__What is required__. Copy out the data line by line exactly, from its start to the line bearing "Image resolution: width=1568", inclusive.

────────────────

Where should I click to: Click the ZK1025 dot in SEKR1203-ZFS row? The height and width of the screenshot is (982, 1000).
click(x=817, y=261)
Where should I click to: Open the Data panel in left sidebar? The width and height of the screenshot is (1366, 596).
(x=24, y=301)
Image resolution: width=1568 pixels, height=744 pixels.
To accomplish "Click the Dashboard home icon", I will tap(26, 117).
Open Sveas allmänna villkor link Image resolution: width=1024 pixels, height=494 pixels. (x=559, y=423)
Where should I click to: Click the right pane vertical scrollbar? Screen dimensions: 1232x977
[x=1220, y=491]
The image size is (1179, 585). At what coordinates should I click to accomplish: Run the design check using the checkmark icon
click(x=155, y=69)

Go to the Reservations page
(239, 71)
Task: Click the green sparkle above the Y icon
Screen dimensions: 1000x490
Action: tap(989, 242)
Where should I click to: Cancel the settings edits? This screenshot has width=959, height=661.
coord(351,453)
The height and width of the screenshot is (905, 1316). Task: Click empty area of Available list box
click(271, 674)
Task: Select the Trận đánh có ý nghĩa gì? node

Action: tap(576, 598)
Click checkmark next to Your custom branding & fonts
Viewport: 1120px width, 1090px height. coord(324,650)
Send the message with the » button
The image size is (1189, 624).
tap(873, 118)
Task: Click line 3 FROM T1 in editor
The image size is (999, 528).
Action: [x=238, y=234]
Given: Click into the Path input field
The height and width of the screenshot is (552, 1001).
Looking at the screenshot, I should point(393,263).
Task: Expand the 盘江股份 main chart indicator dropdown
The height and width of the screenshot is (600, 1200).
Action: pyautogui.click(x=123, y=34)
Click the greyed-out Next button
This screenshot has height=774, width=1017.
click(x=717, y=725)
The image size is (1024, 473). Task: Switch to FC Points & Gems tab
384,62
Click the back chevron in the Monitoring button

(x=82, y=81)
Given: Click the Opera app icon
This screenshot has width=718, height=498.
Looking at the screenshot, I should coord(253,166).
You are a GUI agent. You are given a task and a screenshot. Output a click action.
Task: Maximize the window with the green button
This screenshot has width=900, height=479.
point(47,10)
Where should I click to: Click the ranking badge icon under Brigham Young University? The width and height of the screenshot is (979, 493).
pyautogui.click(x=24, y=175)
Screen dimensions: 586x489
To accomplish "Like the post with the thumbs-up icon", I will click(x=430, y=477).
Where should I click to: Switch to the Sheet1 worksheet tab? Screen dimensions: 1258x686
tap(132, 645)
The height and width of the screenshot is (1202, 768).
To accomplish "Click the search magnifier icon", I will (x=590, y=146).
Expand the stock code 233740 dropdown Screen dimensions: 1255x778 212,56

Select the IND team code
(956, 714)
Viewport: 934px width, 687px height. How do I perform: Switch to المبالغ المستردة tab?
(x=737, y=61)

────────────────

__Reply__.
Where should I click to: Click the ZK1025 dot in SEKR1203-ZFS row? The height and width of the screenshot is (982, 1000).
click(x=817, y=261)
Where should I click to: Open the Data panel in left sidebar? The width and height of the screenshot is (1366, 596).
(x=24, y=301)
Image resolution: width=1568 pixels, height=744 pixels.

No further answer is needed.